Dataset entries

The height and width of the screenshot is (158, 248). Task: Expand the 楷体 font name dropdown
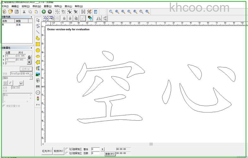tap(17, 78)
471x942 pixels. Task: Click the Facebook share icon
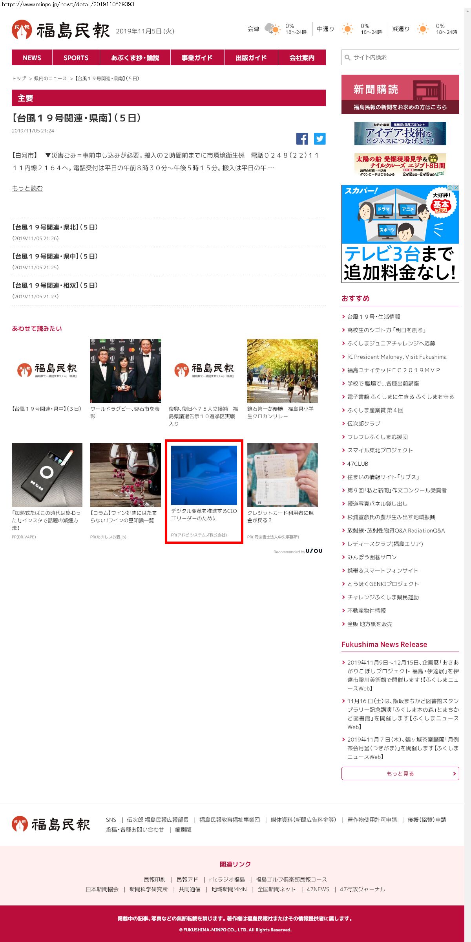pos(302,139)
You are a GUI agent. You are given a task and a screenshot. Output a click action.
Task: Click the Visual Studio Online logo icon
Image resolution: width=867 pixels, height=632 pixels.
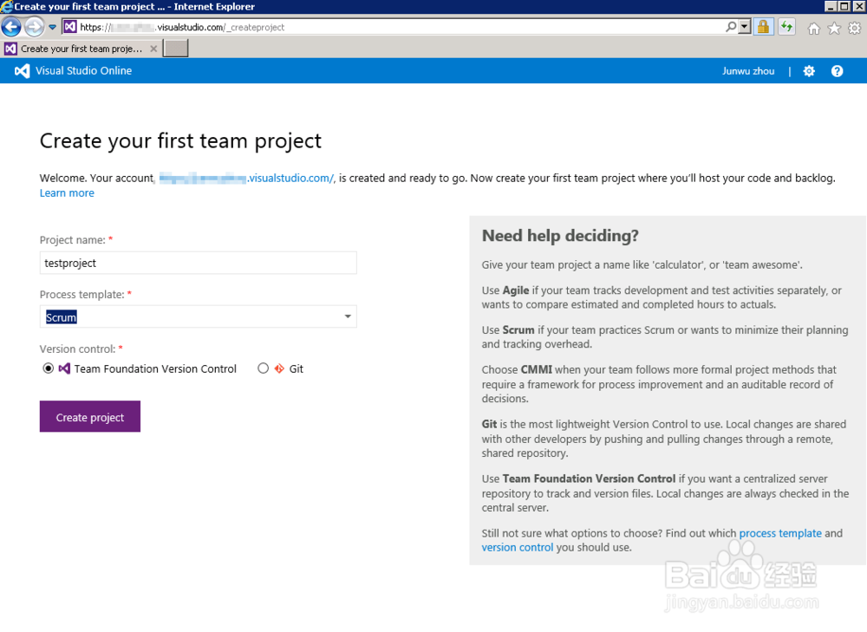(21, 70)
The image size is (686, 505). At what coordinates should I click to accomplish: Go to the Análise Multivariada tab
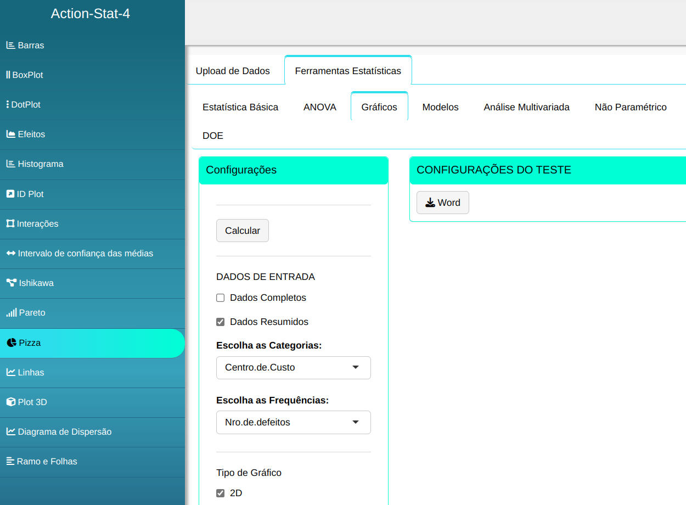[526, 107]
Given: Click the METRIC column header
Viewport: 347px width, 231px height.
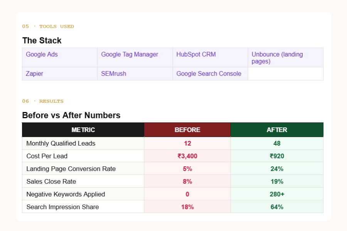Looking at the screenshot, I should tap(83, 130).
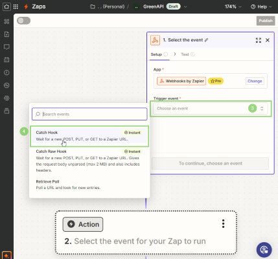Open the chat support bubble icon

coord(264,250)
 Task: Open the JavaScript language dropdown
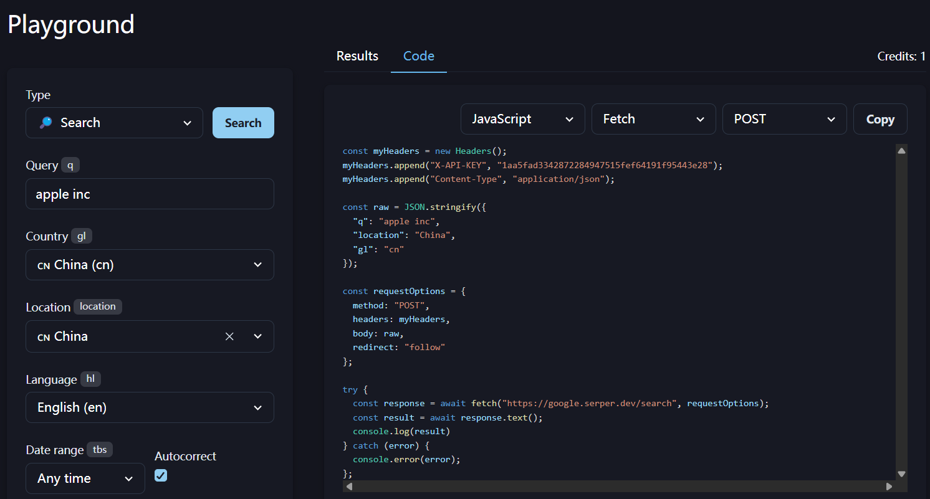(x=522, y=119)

* * *

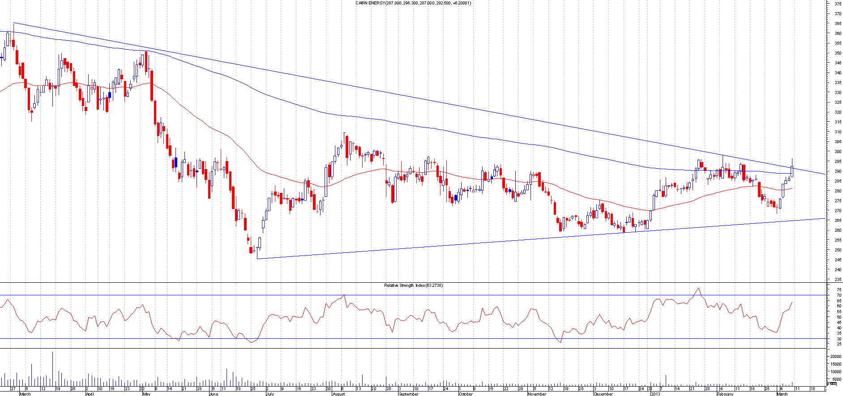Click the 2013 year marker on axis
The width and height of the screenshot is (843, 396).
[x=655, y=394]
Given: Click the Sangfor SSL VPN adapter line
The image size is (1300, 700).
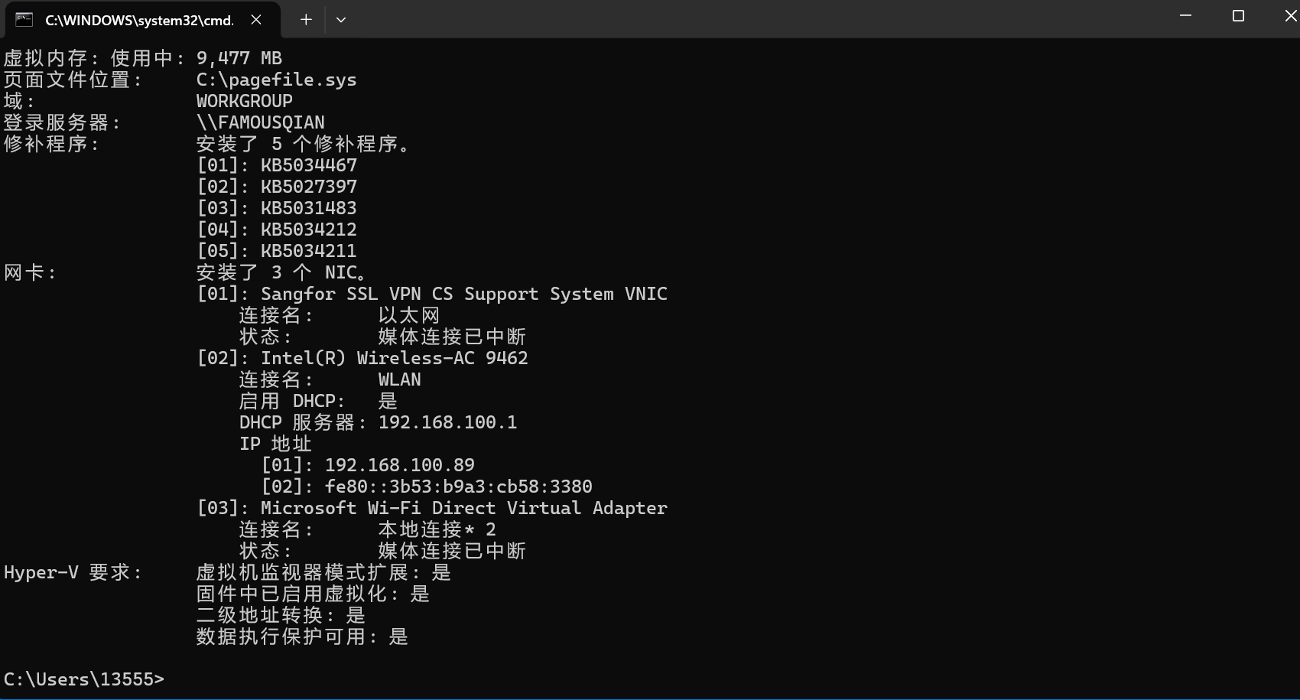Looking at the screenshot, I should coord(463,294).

Given task:
Retype the lines from the one containing "The height and" up to and including the one containing "(x=522, y=119)", keeping each line unchanged. Omit the pictures from your answer.

Result of the exercise:
The height and width of the screenshot is (158, 248). Task: Expand the 楷体 font name dropdown
tap(17, 78)
471x942 pixels. Task: Click the Facebook share icon
pos(302,139)
You are a GUI agent. You are given a task and a screenshot. Output a click action.
Task: Click the Visual Studio Online logo icon
Image resolution: width=867 pixels, height=632 pixels.
(21, 70)
The image size is (686, 505). At what coordinates should I click to accomplish: Go to the Análise Multivariada tab
[526, 107]
Given: Click the METRIC column header
Viewport: 347px width, 231px height.
Looking at the screenshot, I should tap(83, 130).
Open the chat support bubble icon

coord(264,250)
 Task: Open the JavaScript language dropdown
(x=522, y=119)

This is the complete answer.